[AIM OF THE TASK]:
Pick out the lines below that contain the string "snooker" and copy them all.
======== DATA EXCERPTS
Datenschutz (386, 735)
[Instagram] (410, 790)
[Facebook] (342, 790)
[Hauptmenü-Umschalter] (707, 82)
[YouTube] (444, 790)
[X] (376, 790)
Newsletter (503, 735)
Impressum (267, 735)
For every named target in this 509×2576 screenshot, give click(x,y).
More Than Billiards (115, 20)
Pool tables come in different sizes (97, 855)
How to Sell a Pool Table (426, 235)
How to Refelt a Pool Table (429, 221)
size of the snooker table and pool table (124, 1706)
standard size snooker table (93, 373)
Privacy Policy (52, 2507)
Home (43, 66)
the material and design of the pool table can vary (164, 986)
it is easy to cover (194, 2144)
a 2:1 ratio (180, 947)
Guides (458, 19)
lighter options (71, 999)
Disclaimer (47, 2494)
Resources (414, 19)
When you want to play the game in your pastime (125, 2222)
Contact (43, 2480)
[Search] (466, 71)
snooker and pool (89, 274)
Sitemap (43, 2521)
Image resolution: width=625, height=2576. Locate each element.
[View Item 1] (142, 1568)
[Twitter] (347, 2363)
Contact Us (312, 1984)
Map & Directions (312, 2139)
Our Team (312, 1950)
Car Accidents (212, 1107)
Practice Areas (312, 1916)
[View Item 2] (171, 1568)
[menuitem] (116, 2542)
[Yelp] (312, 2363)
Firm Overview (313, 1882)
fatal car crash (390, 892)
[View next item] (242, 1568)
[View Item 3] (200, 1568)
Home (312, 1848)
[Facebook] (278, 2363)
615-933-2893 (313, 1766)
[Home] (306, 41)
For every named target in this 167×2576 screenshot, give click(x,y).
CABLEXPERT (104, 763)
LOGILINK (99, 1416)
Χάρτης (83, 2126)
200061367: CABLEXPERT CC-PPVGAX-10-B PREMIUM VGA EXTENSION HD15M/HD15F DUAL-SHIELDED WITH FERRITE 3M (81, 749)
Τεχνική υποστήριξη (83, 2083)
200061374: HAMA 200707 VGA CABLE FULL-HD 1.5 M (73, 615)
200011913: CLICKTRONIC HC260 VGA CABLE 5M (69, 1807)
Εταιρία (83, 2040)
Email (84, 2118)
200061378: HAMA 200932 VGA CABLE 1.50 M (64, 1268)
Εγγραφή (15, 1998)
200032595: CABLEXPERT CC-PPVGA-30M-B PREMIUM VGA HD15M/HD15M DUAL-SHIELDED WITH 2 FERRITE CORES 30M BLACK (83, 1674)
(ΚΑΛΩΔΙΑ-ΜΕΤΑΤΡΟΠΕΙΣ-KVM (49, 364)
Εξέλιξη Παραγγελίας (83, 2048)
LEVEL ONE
================
[WRITTEN RESPONSE]:
size of the snooker table and pool table (124, 1706)
standard size snooker table (93, 373)
snooker and pool (89, 274)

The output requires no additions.